[OBJETIVO DO EXERCÍCIO] Transcreva do trecho fornecido abaixo a parte entre "A relação entre" e "teologia da expiação.", inclusive.

[TRECHO FORNECIDO]
_____

Profecia é história / 21 – Ninguém pode obrigar Deus a ser menos humano que os melhores pais e mães

por Luigino Bruni

publicado em Avvenire em 27/10/2019

«Uma teoria puramente sacrificial dos evangelhos deve basear-se na Carta aos Hebreus. Mas a Epístola não consegue, creio, captar a verdadeira singularidade da paixão de Cristo e deixa na sombra a absoluta especificidade do Cristianismo»

René Girard, Il capro espiatorio  [O bode expiatório]

A relação entre religiões e violência é um grande tema da Bíblia e da vida, que aborda argumentos de extrema atualidade como a meritocracia e a teologia da expiação.

_____

Dados coletados
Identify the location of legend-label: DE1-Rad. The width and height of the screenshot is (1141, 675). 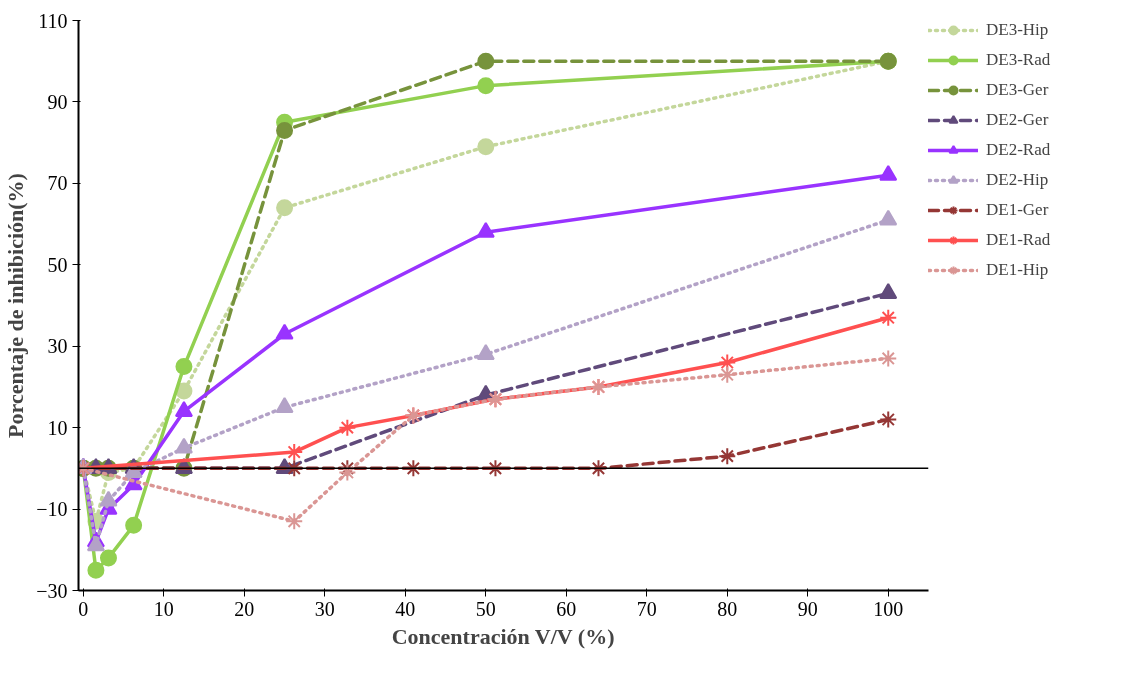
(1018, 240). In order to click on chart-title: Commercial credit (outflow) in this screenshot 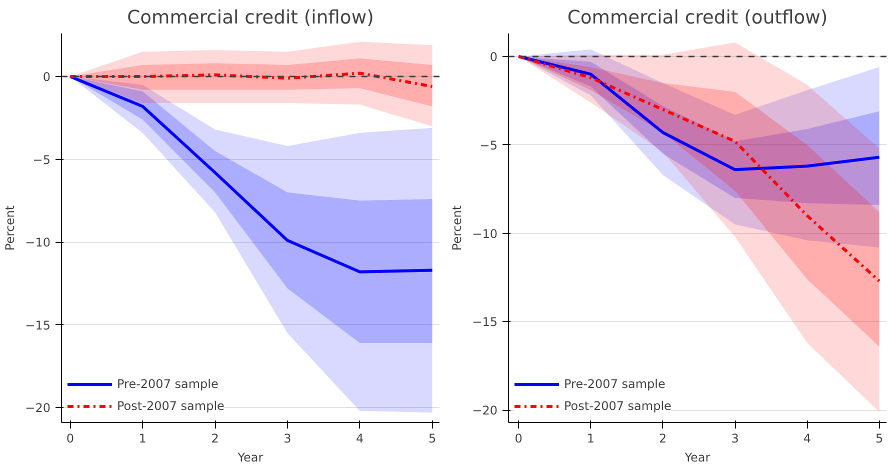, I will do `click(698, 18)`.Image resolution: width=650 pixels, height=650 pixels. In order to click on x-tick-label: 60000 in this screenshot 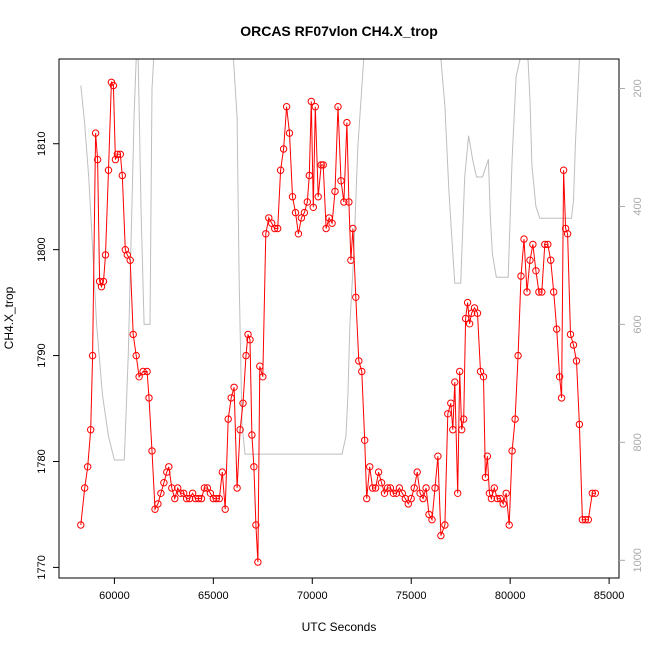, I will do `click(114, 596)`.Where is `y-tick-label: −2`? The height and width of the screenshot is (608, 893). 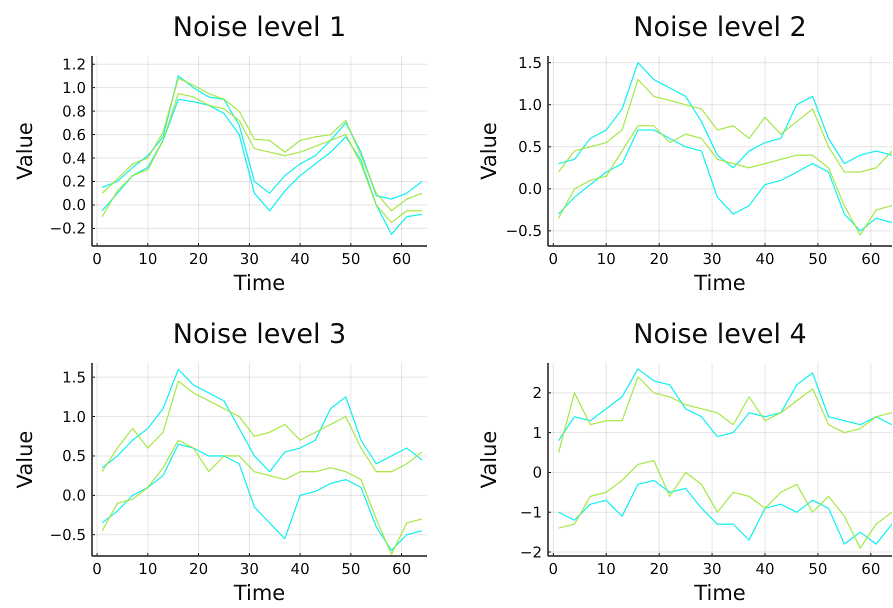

_____

[RESPOSTA FINAL]
A relação entre religiões e violência é um grande tema da Bíblia e da vida, que aborda argumentos de extrema atualidade como a meritocracia e a teologia da expiação.